Courtesy of the Michael C. Carlos Museum

 

Tibetan-born, British artist Gonkar Gyatso just finished a residency at the Michael C. Carlos Museum at Emory University.

And his work is currently on view there. In the exhibit, “Family Album,” Gyatso documents his family who reside in Tibet’s capital Lhasa. But the photographs look like images you’d find in a fashion magazine. Family members pose in a mix of their traditional ensembles, featuring elegant chubas passed down from generation to generation, and their work and everyday clothes, from Dior purses to soccer cleats.

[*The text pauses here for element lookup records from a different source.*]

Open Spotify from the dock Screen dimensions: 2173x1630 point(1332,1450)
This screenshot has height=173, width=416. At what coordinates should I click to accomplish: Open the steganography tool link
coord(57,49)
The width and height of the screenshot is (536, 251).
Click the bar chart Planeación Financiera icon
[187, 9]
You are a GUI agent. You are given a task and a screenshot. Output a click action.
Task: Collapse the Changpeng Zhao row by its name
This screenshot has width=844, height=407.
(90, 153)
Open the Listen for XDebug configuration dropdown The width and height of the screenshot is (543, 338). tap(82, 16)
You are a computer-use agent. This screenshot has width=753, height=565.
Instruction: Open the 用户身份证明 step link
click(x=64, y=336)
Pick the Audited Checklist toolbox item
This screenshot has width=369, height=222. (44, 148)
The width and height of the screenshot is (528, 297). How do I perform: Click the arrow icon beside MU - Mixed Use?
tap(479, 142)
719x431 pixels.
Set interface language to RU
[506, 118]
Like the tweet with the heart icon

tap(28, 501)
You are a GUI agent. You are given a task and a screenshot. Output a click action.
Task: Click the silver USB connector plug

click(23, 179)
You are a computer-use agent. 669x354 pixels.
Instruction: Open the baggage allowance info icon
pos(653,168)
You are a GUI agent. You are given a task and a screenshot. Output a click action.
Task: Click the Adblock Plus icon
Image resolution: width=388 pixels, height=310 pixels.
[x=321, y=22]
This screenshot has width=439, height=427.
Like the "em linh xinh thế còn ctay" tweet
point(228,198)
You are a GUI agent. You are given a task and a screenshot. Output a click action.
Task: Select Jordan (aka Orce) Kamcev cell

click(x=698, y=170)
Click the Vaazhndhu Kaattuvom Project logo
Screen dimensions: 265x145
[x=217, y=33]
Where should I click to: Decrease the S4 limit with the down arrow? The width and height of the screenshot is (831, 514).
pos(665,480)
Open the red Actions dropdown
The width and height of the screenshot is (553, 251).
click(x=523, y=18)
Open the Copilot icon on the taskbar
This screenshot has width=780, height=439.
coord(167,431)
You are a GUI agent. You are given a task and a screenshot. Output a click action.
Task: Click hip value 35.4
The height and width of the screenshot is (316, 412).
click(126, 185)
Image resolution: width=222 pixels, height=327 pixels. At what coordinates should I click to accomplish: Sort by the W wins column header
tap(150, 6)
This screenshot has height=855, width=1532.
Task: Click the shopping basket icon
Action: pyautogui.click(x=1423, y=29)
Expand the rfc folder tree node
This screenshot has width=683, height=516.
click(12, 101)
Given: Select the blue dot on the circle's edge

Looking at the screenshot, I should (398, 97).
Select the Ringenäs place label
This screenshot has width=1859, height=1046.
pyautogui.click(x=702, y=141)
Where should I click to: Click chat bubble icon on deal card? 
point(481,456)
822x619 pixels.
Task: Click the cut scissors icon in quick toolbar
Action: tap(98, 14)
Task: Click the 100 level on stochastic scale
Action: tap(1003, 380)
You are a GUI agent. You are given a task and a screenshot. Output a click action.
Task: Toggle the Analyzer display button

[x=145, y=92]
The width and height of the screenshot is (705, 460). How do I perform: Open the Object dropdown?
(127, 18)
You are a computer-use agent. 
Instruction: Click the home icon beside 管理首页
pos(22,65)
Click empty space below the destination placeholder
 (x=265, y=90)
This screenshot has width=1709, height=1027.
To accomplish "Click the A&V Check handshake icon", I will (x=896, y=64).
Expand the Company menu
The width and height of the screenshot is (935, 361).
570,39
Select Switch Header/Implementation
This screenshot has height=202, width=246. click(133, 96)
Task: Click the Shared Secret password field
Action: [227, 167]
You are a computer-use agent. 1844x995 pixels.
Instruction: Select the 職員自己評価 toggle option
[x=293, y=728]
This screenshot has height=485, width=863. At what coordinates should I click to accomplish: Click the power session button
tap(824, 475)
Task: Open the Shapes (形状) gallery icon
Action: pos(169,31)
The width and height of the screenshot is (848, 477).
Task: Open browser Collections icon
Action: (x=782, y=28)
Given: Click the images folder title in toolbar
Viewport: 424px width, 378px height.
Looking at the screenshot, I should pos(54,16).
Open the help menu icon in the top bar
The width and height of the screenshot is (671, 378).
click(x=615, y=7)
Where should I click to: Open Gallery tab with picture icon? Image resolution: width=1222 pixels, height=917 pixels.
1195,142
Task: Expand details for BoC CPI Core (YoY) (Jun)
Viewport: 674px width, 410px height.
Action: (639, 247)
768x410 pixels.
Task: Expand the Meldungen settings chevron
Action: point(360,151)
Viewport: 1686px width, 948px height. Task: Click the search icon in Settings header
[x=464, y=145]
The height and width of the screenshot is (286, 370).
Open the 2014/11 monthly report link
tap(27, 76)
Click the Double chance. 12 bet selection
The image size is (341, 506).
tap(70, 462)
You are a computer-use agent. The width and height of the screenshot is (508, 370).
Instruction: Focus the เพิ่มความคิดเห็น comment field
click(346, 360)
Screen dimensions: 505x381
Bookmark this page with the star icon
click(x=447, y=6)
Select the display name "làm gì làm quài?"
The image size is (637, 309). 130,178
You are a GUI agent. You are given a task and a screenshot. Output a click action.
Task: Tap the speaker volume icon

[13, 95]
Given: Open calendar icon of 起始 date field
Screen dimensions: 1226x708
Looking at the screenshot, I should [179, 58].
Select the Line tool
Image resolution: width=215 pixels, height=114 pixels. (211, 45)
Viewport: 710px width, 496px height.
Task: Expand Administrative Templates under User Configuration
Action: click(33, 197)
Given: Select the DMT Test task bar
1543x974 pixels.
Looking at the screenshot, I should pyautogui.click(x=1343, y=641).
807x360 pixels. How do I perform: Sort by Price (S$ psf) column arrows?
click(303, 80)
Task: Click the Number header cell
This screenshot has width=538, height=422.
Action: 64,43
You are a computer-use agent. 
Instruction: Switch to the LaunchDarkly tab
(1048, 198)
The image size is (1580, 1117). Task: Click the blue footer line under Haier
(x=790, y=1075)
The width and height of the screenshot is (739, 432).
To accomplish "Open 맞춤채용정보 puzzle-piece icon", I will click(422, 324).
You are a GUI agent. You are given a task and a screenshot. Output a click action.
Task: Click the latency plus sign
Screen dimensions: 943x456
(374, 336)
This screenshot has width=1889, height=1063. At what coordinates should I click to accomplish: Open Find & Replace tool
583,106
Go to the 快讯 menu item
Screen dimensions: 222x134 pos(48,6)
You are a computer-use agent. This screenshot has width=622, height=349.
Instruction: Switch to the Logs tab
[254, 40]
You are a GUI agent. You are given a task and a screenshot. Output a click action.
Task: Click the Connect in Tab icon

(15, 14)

“One of the things Gonkar wanted to look at, in terms of the younger member of his family, is how they are using traditional garments and how they pose with them,” said Andrea McKenzie, the associate curator of works on paper at the Carlos Museum.  “It’s interesting to see this shift in their own identity when they put a different outfit on.”

There are also life-size cutouts of the family members clumped around the exhibit space.

“You’re confronted with the family members in a way you have to engage with them,” she said.

The exhibit also reveals that contemporary life and cultural heritage are reconcilable. In one image, Gyatso’s brother poses in traditional garb while his sister-in-law poses in a short, white dress. In between their hands, they hold an iPhone.

Gyatso’s “Family Album” is part of a larger project he is doing exploring contemporary Tibet identity. The exhibit is on view at the Carlos Museum through Nov. 27.